[pve-devel] [PATCH-SERIES proxmox-resource-scheduling/pve-ha-manager/etc] add static usage scheduler for HA manager

Fiona Ebner f.ebner at proxmox.com
Thu Nov 10 15:37:39 CET 2022


Right now, the online node usage calculation for the HA manager only
considers the number of active services on each node. This patch
series allows switching to a 'static' scheduler mode instead, where
static usage information from the nodes and guest configurations is
used instead.

This also includes the remaining cgroup/cpuunits-related patches,
because the broadcasting of static information was done to include the
cgroup mode of the node.

With this version, the effect is limited to choosing nodes during
recovery, but the plan is to extend this.
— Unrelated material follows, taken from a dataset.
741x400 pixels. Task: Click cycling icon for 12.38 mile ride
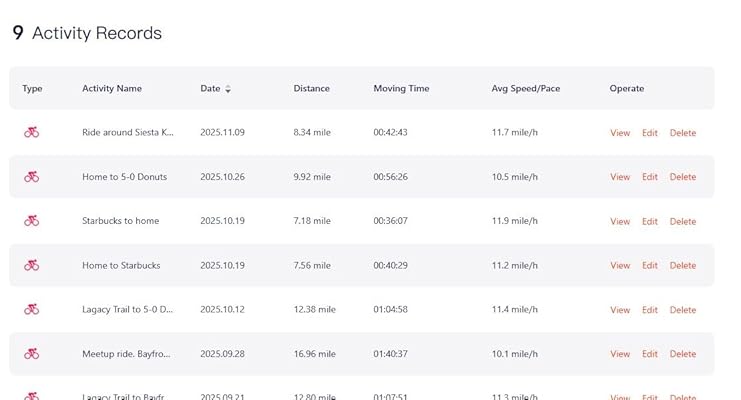[x=32, y=310]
As a next step, it would be nice to also have for startup, but AFAICT
the issue is that the node selection only happens after the state is
already set to started and I think select_service_node() doesn't
currently know if a service has been newly started. I haven't looked
into it in too much detail though.

An idea to get a balancer out of it, is to:
1. (optionally) sort all services by badness (needs new backend function)
2. iterate scoring the nodes for each service, adding the usage to the
   chosen node after each iteration. The current node can be kept if the
   score compared to the best node doesn't differ too much.
3. record the chosen nodes and migrate the services accordingly.
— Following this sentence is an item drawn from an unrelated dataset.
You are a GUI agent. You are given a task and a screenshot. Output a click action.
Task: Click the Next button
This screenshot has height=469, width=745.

Still missing are also unit tests for ha-manager itself.


Almost all of the series is preparatory infrastructure, but the hope
is that much of it can be re-used for balancers and dynamic
scheduling in the future.

The proxmox-resource-scheduling Rust crate implements the TOPSIS
algorithm first suggested by Alexandre. It also models the static node
and service usages in PVE and allows to score nodes where to start
new or recovered service. This is done by simulating starting it on
each node and comparing the alternatives with average and highest CPU
and memory as criteria. Memory being weighted much more as it is a
more limited resource than CPU.

I did not implement the criteria weighing process from AHP (yet) (also
suggested by Alexandre) which computes avaraged weights and a bias
score from a table of pairwise weights between criteria. The downside
is that one needs to guess n(n-1)/2 weights instead of n, and the
upside is that it has to be done only pairwise rather than relative to
all others. But this still can be done in the future if we want.

In proxmox-perl-rs, a class is provided for interfacing from Perl.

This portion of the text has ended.